Cell viability assay
Cell viability was assessed using the CellTiter 96 AQueous One Solution Cell Proliferation Assay (MTS) (Promega). For 1 test, 20 μL of MTS solution was added to 100 μL of the cultured cells and kept at conditions of 37°C and 5% CO2 for 3 hours, and absorbance at 490 nm was measured using a ClarioStar reader (BMGlabtech). Viability values were calculated by normalizing absorbance of treated cell to the absorbance of their respective untreated controls.

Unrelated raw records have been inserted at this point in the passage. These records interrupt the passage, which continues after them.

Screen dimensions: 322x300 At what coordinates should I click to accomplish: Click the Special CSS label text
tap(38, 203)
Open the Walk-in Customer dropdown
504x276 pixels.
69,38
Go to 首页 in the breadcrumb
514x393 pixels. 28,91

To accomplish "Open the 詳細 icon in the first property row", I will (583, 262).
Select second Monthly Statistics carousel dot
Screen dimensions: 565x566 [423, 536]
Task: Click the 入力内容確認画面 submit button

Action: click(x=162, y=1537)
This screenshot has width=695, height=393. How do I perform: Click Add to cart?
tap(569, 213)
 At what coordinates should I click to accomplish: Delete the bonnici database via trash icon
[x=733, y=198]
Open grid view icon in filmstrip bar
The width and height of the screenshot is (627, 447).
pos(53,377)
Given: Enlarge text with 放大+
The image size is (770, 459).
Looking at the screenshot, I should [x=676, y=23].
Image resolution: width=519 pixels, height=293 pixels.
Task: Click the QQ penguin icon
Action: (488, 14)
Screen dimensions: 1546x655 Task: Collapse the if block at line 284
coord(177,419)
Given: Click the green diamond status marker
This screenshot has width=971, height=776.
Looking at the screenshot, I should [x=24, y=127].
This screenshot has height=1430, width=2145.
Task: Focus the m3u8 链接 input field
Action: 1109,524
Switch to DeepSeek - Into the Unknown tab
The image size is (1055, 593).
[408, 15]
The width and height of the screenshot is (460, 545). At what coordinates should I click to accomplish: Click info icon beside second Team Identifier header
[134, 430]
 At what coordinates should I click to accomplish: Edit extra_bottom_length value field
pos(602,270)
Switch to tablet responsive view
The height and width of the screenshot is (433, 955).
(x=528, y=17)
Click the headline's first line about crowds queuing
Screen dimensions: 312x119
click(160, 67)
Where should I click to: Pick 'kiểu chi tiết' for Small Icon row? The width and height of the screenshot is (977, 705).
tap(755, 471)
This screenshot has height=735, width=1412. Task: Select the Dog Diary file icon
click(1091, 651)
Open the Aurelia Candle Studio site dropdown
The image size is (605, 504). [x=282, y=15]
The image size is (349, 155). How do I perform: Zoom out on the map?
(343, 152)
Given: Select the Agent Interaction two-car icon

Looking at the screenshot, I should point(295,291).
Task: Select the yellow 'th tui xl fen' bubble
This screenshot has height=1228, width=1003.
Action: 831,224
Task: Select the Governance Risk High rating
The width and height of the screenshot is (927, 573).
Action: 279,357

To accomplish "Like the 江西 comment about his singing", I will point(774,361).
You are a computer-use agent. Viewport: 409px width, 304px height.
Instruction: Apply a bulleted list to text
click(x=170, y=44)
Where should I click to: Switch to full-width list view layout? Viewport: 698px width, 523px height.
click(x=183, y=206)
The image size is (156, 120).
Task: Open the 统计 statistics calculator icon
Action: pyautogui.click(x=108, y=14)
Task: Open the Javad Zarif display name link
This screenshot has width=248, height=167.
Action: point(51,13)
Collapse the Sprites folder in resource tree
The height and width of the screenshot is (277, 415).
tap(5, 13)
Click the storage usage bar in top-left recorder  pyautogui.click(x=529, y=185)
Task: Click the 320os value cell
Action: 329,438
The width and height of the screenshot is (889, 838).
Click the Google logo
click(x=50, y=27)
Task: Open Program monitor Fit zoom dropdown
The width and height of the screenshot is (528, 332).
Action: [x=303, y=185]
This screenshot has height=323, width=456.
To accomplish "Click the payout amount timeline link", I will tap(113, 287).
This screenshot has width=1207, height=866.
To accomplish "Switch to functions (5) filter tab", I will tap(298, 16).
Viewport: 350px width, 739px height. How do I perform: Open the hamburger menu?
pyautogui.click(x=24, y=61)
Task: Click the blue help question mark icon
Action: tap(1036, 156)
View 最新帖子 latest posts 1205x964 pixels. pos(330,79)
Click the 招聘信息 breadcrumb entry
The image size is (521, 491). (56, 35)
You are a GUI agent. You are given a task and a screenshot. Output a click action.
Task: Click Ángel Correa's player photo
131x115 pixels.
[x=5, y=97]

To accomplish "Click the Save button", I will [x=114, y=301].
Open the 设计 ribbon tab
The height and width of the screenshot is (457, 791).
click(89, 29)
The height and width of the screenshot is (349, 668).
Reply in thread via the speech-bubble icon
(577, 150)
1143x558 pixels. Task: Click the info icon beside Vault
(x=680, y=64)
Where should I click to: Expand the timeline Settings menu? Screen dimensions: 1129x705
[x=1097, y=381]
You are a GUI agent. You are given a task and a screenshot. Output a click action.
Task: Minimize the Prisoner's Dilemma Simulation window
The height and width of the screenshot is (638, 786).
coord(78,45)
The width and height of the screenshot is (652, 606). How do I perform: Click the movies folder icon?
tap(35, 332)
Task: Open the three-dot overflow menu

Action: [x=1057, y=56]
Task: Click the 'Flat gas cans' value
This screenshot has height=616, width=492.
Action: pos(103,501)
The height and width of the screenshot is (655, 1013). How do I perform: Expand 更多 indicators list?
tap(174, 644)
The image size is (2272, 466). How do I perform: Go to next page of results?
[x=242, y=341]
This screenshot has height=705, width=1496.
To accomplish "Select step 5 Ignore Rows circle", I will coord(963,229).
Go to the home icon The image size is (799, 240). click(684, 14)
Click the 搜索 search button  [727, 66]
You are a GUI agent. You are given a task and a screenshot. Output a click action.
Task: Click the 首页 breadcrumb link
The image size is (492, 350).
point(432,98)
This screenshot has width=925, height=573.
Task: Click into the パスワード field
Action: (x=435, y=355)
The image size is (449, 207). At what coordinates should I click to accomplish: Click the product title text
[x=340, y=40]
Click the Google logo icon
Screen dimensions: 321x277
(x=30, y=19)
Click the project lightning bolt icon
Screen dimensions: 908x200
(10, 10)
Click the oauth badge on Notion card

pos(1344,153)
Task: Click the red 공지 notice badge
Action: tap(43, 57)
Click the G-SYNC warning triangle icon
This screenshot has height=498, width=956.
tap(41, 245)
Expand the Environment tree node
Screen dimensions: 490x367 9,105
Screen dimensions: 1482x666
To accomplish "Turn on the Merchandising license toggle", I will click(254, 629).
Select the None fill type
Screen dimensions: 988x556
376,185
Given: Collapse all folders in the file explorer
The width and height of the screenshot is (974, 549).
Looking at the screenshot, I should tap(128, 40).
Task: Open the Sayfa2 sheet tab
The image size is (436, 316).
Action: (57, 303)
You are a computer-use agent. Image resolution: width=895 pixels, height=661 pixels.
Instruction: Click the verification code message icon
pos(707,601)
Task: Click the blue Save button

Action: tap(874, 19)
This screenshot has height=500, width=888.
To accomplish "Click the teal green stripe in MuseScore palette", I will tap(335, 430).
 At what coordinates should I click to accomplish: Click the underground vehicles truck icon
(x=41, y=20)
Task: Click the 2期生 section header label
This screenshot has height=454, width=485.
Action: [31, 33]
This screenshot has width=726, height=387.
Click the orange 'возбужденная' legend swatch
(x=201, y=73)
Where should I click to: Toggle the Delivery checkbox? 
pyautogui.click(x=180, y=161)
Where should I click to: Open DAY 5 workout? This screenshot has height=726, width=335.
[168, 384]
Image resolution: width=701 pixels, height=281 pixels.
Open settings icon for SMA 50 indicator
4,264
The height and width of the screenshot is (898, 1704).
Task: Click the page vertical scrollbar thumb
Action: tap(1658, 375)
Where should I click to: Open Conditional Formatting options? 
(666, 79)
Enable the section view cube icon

For assessing the response of induced JVM-2 cells with different concentrations of doxycycline to cytarabine, we used the CellTiter-Glo Luminescent Cell Viability Assay (Promega). For each test, 50 μL of CellTiter-Glo reagent was added to an equal volume of cell suspension in 96-well plate and kept on a plate shaker for 20 minutes at room temperature to allow cell lysis. Luminescence was measured using a ClarioStar reader.
HPLC-MS/MS assay for measurement of intracellular dNTPs and ara-CTP
Both JVM-2vector and JVM-2iSOX11 treated with 10 μM ara-C for 24 hours were collected, washed with phosphate-buffered saline, and lysed in 65% methanol at 95°C for 3 minutes. Lysed samples were centrifuged at 13 000 rounds per minute; and supernatants underwent speed vacuum dry for subsequent chromatography–tandem mass spectrometry method.37 High-performance liquid chromatography/mass spectrometry (HPLC-MS/MS) is described elsewhere.36
Immunocytochemistry and PLA
Immunofluorescence staining was performed on 4% paraformaldehyde-fixed and 0.1% Triton X-100–permeabilized cells on Superfrost Plus adhesion slides (Thermo Fisher), followed by confocal microscopy imaging. Duolink in situ PLA was performed using a DUO92008 kit (Merck). See the “Methods” section of the supplemental Information for further details.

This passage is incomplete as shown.